The map is constructed at run-time from the @qwerty_grid package global,
and cached in the $qwerty_map package global.
build_dvorak_map
param: array reference to receive the map [optional]
return: the map (array reference)
This function is identical to build_qwerty_map, with the exception that
it builds a map for dvorak keyboards, and the map is constructed from
the @dvorak_grid package global, and cached in the $dvorak_map package
global.
max_qwerty_distance
return: maximum distance
This function dynamicly computes the maximum distance between keys in
the qwerty map. The maximum key distance is stored in the
$qwerty_max_distance package global.
max_dvorak_distance
return: maximum distance
This function dynamicly computes the maximum distance between keys in
the dvorak map. The maximum key distance is stored in the
$dvorak_max_distance package global.
qwerty_char_distance
param: char 1
param: char 2
return: distance
This function computes the distance between the two characters passed on
a qwerty keyboard.
dvorak_char_distance
param: char 1
param: char 2
return: distance
This function computes the distance between the two characters passed on
a dvorak keyboard.
grid_distance
param: x1 - point 1's x coordinate
param: y1 - point 1's y coordinate
param: x2 - point 2's x coordinate
param: y2 - point 2's y coordinate
return: distance between points
This function returns the distance between two points. If the two points
have an x distance of 1, and a y distance of 1, then they are considered
to be a distance of 1 apart. This is meant to help prevent
horizontal/vertical bias in the distancing function. Otherwise we use
the following formula:
sqrt( (x1 - x2)**2 + (y1 - y2)**2 );
qwerty_keyboard_distance
param: string1
param: string2
return: distance
Returns the sum of the distances between corresponding characters in the
two strings. If one string is longer than the other the remaining
characters are counted as having the same value as the maximum distance.

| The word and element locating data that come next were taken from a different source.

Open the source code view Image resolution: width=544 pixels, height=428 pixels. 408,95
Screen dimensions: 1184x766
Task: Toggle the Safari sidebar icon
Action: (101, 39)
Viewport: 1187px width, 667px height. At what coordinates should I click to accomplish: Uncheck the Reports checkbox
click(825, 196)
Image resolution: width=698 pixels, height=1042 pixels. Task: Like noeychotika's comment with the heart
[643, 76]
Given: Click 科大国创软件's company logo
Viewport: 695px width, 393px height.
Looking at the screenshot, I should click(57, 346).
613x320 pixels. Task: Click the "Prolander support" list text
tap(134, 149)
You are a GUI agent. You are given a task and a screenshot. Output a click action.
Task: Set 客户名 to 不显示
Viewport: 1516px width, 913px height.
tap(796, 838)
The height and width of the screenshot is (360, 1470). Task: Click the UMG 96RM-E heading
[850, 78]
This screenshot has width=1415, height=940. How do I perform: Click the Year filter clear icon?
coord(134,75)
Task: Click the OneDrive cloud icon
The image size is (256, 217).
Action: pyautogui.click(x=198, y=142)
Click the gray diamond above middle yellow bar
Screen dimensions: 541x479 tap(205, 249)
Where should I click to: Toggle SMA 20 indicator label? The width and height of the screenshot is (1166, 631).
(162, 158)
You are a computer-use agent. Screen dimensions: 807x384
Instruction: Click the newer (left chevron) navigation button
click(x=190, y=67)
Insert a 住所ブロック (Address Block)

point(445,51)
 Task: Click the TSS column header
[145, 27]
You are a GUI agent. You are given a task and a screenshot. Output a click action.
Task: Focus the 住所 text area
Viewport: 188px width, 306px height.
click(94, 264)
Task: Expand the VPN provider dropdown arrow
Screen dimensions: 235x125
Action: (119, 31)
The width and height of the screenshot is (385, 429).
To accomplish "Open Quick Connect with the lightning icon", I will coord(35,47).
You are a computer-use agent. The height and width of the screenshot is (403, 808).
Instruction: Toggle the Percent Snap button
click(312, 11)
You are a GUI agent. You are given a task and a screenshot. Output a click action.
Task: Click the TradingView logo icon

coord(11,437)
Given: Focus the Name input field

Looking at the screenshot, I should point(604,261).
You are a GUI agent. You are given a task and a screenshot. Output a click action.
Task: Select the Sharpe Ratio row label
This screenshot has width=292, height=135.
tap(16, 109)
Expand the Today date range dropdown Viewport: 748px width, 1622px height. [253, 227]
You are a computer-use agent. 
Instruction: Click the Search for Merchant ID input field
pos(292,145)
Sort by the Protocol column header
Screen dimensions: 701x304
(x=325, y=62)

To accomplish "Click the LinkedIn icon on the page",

qwerty_keyboard_distance_match
param: string1
param: string2
return: probability of match
The probability of a match is:
Pr = 1 - ( D / (L * M) )
Where D is the distance between the two strings, L is the length of the
longer string, and M is the maximum character distance.
dvorak_keyboard_distance
param: string1
param: string2
return: distance
Returns the sum of the distances between corresponding characters in the
two strings. If one string is longer than the other the remaining
characters are counted as having the same value as the maximum distance.
dvorak_keyboard_distance_match
param: string1
param: string2
return: probability of match
The probability of a match is computed in the same way as for
qwerty_keyboard_distance_match().
BUGS
The grids are specific to US style PC keyboards. It is possible to
substitue and use your own keyboard maps, but it's not well documented.
Also, even US keyboards differ, for instance, in where they have the
backslash and pipe characters. The grids in this module assume that it's
in the last position of the second row.
The space and tab keys are ignored entierly. Whitespace is irrelevant
for the most common use of this module (for the author at least), which
is matching words or names.
Numbers are distanced from their locations at the top of the keyboard.
It should be an option to perform a keyboard distance using only the
numeric keypad.
If one string is a substring of the other (abstained vs stained), the
matching could be improved by either starting at the substring offset,
or by prepending spaces onto the front of the shorter string so it
matched the substring offset.
Currently the maps, and the max lengths are computed dynamicly. The
module would load faster if these were hard coded data.
It should be possible to speed up the qwerty_char_distance and
dvorak_char_distance functions by caching (for example, by using the
Memoize module).
AUTHOR
Kyle R. Burton
HMS 625 Ridge Pike Building E Suite 400 Conshohocken, PA 19428
SEE ALSO
perl(1). String::Approx. Text::DoubleMetaphone. String::Similarity.